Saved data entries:
== Segment start ==
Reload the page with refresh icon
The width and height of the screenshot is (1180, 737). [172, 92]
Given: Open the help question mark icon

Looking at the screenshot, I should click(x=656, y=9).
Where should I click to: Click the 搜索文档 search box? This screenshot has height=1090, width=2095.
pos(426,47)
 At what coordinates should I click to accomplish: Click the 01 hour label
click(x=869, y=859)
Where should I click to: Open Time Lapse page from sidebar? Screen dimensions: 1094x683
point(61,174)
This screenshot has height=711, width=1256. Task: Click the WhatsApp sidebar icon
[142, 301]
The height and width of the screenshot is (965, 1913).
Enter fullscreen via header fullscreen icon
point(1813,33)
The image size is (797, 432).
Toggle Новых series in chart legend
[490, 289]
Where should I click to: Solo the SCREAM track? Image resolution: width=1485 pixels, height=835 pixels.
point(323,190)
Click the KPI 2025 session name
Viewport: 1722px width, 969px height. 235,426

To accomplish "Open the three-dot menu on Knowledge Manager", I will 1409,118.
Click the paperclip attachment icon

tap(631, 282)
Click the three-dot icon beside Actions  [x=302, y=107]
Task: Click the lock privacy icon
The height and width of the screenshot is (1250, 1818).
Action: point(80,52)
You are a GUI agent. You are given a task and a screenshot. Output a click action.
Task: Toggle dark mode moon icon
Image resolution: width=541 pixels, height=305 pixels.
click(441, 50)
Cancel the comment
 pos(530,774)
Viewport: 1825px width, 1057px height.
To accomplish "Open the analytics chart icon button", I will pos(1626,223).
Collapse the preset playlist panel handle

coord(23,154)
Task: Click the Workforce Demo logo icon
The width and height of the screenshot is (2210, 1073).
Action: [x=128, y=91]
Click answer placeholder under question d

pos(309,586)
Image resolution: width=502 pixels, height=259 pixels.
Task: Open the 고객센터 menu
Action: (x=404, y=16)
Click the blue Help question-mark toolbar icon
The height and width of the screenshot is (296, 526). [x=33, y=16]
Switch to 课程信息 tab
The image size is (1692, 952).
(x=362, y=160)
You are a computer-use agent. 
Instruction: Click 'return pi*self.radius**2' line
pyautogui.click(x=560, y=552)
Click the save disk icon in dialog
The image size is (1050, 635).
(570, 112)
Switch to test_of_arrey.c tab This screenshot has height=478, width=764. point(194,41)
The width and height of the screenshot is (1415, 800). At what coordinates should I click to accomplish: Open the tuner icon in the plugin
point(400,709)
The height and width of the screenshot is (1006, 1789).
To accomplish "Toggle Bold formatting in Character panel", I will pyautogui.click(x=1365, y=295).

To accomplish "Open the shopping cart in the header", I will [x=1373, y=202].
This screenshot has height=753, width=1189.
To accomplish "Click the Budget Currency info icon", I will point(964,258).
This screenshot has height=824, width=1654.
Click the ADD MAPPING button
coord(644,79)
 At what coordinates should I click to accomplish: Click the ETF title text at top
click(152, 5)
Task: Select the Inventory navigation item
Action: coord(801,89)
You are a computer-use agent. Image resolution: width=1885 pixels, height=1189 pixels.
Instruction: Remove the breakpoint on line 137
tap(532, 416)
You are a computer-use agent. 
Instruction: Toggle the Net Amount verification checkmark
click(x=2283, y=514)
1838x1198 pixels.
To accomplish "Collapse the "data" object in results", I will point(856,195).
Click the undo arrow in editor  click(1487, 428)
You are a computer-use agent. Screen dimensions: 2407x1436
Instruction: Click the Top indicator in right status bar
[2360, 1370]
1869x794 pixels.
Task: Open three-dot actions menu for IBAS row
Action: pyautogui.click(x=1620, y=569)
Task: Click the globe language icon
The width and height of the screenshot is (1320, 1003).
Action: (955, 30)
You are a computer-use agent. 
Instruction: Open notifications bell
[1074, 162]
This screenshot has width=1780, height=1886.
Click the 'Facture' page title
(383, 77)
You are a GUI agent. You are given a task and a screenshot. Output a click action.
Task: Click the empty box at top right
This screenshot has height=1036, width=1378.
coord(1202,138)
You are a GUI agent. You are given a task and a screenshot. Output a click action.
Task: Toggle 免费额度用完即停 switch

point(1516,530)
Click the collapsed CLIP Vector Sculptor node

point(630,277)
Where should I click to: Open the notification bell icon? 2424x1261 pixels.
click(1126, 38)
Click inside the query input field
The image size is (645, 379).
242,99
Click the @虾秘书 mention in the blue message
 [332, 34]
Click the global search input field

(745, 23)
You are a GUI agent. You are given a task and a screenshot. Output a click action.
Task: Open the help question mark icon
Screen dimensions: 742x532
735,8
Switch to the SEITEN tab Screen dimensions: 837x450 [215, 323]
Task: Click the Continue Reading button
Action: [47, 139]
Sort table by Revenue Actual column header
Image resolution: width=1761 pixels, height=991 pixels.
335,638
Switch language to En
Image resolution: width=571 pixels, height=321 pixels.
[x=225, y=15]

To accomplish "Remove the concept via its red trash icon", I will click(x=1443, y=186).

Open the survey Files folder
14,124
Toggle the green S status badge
== Segment end ==
Exactly as given, please retype all the entries.

• Task output
Reload the page with refresh icon
The width and height of the screenshot is (1180, 737). [172, 92]
Given: Open the help question mark icon

Looking at the screenshot, I should click(x=656, y=9).
Where should I click to: Click the 搜索文档 search box? This screenshot has height=1090, width=2095.
pos(426,47)
 At what coordinates should I click to accomplish: Click the 01 hour label
click(x=869, y=859)
Where should I click to: Open Time Lapse page from sidebar? Screen dimensions: 1094x683
point(61,174)
This screenshot has height=711, width=1256. Task: Click the WhatsApp sidebar icon
[142, 301]
The height and width of the screenshot is (965, 1913).
Enter fullscreen via header fullscreen icon
point(1813,33)
The image size is (797, 432).
Toggle Новых series in chart legend
[490, 289]
Where should I click to: Solo the SCREAM track? Image resolution: width=1485 pixels, height=835 pixels.
point(323,190)
Click the KPI 2025 session name
Viewport: 1722px width, 969px height. 235,426

To accomplish "Open the three-dot menu on Knowledge Manager", I will 1409,118.
Click the paperclip attachment icon

tap(631, 282)
Click the three-dot icon beside Actions  [x=302, y=107]
Task: Click the lock privacy icon
The height and width of the screenshot is (1250, 1818).
Action: point(80,52)
You are a GUI agent. You are given a task and a screenshot. Output a click action.
Task: Toggle dark mode moon icon
Image resolution: width=541 pixels, height=305 pixels.
click(441, 50)
Cancel the comment
 pos(530,774)
Viewport: 1825px width, 1057px height.
To accomplish "Open the analytics chart icon button", I will pos(1626,223).
Collapse the preset playlist panel handle

coord(23,154)
Task: Click the Workforce Demo logo icon
The width and height of the screenshot is (2210, 1073).
Action: [x=128, y=91]
Click answer placeholder under question d

pos(309,586)
Image resolution: width=502 pixels, height=259 pixels.
Task: Open the 고객센터 menu
Action: (x=404, y=16)
Click the blue Help question-mark toolbar icon
The height and width of the screenshot is (296, 526). [x=33, y=16]
Switch to 课程信息 tab
The image size is (1692, 952).
(x=362, y=160)
You are a computer-use agent. 
Instruction: Click 'return pi*self.radius**2' line
pyautogui.click(x=560, y=552)
Click the save disk icon in dialog
The image size is (1050, 635).
(570, 112)
Switch to test_of_arrey.c tab This screenshot has height=478, width=764. point(194,41)
The width and height of the screenshot is (1415, 800). At what coordinates should I click to accomplish: Open the tuner icon in the plugin
point(400,709)
The height and width of the screenshot is (1006, 1789).
To accomplish "Toggle Bold formatting in Character panel", I will pyautogui.click(x=1365, y=295).

To accomplish "Open the shopping cart in the header", I will [x=1373, y=202].
This screenshot has height=753, width=1189.
To accomplish "Click the Budget Currency info icon", I will point(964,258).
This screenshot has height=824, width=1654.
Click the ADD MAPPING button
coord(644,79)
 At what coordinates should I click to accomplish: Click the ETF title text at top
click(152, 5)
Task: Select the Inventory navigation item
Action: coord(801,89)
You are a computer-use agent. Image resolution: width=1885 pixels, height=1189 pixels.
Instruction: Remove the breakpoint on line 137
tap(532, 416)
You are a computer-use agent. 
Instruction: Toggle the Net Amount verification checkmark
click(x=2283, y=514)
1838x1198 pixels.
To accomplish "Collapse the "data" object in results", I will point(856,195).
Click the undo arrow in editor  click(1487, 428)
You are a computer-use agent. Screen dimensions: 2407x1436
Instruction: Click the Top indicator in right status bar
[2360, 1370]
1869x794 pixels.
Task: Open three-dot actions menu for IBAS row
Action: pyautogui.click(x=1620, y=569)
Task: Click the globe language icon
The width and height of the screenshot is (1320, 1003).
Action: (955, 30)
You are a computer-use agent. 
Instruction: Open notifications bell
[1074, 162]
This screenshot has width=1780, height=1886.
Click the 'Facture' page title
(383, 77)
You are a GUI agent. You are given a task and a screenshot. Output a click action.
Task: Click the empty box at top right
This screenshot has height=1036, width=1378.
coord(1202,138)
You are a GUI agent. You are given a task and a screenshot. Output a click action.
Task: Toggle 免费额度用完即停 switch

point(1516,530)
Click the collapsed CLIP Vector Sculptor node

point(630,277)
Where should I click to: Open the notification bell icon? 2424x1261 pixels.
click(1126, 38)
Click inside the query input field
The image size is (645, 379).
242,99
Click the @虾秘书 mention in the blue message
 [332, 34]
Click the global search input field

(745, 23)
You are a GUI agent. You are given a task and a screenshot. Output a click action.
Task: Open the help question mark icon
Screen dimensions: 742x532
735,8
Switch to the SEITEN tab Screen dimensions: 837x450 [215, 323]
Task: Click the Continue Reading button
Action: [47, 139]
Sort table by Revenue Actual column header
Image resolution: width=1761 pixels, height=991 pixels.
335,638
Switch language to En
Image resolution: width=571 pixels, height=321 pixels.
[x=225, y=15]

To accomplish "Remove the concept via its red trash icon", I will click(x=1443, y=186).

Open the survey Files folder
14,124
Toggle the green S status badge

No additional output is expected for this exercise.